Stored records

*** Block opens ***

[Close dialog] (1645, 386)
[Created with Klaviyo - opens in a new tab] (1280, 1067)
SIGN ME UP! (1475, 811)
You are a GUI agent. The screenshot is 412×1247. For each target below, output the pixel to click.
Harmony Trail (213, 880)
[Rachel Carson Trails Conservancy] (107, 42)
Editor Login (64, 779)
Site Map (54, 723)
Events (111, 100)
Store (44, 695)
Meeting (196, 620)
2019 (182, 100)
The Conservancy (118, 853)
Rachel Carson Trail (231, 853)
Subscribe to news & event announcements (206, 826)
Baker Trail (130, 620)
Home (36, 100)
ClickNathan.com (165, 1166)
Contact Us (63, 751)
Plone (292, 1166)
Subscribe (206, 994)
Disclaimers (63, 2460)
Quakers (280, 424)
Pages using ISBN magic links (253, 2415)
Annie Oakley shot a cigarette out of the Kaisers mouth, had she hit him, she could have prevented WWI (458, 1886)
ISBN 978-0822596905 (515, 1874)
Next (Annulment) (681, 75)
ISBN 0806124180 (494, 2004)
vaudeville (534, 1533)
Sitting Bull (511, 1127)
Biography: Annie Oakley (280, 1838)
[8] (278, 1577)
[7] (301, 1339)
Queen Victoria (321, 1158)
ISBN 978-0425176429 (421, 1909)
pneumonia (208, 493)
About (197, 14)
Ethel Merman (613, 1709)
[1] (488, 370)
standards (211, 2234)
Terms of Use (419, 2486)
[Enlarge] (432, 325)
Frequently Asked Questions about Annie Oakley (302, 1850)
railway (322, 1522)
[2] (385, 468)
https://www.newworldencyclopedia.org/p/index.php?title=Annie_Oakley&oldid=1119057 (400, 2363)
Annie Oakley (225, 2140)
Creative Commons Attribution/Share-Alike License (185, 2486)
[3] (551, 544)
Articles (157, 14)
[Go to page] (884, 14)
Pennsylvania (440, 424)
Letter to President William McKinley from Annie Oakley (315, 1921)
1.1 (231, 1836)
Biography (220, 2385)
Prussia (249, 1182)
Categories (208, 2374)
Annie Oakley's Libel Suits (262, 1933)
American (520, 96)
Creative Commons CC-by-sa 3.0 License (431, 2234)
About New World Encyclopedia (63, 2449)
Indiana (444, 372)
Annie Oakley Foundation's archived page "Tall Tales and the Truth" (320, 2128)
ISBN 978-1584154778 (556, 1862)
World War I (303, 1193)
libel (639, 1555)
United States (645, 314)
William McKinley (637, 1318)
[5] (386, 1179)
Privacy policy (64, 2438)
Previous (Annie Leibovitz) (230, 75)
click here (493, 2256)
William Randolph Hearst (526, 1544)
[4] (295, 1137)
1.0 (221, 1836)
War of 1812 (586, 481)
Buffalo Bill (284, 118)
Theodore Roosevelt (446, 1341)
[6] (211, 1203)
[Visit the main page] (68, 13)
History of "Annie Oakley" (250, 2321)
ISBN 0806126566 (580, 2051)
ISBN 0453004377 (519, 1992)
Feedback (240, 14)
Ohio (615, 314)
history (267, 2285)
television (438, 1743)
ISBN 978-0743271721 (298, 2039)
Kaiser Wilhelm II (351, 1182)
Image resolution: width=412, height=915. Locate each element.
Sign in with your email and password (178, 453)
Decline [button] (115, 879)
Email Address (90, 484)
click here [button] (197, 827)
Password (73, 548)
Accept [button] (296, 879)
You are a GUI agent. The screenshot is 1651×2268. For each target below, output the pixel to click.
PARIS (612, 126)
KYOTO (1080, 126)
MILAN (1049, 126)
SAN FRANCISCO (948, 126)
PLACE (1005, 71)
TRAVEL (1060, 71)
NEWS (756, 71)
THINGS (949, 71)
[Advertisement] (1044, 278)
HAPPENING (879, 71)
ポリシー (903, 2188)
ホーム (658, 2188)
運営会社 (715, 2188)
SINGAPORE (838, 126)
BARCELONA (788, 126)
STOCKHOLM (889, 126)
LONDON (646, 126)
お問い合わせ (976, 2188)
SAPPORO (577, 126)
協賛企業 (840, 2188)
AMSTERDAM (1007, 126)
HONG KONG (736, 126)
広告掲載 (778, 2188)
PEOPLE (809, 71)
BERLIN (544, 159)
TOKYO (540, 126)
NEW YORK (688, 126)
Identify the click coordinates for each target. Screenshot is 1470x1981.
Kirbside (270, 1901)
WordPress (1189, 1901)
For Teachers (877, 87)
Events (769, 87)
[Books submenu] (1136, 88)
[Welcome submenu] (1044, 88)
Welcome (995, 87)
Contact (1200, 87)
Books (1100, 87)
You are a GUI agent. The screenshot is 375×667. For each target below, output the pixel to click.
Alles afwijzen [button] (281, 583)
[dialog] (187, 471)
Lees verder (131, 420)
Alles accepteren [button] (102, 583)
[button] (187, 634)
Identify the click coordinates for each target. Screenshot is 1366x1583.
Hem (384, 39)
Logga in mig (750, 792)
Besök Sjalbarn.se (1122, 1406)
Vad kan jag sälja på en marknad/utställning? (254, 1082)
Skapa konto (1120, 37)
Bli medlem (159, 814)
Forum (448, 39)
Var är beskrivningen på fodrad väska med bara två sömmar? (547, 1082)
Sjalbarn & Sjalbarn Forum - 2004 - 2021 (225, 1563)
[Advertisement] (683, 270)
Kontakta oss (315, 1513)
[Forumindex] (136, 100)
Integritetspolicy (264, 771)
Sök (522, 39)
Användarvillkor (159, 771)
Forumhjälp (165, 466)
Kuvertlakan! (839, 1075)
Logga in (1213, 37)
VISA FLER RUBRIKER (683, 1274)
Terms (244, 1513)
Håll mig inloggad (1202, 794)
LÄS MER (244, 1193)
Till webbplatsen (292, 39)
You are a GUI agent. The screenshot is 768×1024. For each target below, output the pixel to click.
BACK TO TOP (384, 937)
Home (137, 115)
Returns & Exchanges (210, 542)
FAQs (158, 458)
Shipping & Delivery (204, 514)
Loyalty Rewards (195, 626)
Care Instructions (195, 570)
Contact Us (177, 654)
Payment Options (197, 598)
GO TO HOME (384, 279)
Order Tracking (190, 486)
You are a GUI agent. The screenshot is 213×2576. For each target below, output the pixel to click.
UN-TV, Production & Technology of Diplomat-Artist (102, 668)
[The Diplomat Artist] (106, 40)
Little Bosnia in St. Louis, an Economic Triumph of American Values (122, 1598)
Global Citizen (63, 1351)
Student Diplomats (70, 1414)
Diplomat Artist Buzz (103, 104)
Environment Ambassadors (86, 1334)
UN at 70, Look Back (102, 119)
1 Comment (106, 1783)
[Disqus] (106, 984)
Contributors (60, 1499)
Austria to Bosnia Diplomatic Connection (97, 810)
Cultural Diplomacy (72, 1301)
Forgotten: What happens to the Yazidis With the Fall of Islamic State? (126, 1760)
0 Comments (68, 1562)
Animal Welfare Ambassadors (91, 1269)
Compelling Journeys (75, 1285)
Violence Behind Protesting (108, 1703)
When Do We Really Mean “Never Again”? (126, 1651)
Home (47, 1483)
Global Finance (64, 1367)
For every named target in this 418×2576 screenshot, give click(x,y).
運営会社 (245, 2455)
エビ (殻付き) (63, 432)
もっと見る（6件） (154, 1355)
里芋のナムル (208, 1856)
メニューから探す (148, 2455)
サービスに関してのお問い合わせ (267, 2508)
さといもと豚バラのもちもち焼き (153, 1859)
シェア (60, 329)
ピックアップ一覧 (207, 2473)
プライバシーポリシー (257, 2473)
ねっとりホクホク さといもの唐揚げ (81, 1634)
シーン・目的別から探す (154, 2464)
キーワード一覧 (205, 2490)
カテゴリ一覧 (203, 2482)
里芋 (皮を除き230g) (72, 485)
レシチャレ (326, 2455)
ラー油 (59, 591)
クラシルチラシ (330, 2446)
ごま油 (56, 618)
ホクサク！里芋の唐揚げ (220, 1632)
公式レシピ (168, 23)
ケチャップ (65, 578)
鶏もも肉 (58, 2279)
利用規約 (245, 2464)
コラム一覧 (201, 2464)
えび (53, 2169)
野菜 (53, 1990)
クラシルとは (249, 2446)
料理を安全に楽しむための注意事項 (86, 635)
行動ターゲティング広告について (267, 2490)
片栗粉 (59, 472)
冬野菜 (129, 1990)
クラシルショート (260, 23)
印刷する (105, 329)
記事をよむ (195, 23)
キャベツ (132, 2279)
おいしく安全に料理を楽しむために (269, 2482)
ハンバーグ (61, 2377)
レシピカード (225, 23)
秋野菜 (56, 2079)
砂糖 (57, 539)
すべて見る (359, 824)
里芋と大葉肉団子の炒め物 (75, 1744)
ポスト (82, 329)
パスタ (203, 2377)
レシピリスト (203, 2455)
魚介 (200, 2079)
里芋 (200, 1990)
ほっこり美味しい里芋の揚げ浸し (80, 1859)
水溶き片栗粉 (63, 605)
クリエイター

*** Block closes ***

- [To do]: Your answer should consist of copies of the lines above that include the string "Commons".

- [Exercise response]:
Creative Commons Attribution/Share-Alike License (185, 2486)
Creative Commons CC-by-sa 3.0 License (431, 2234)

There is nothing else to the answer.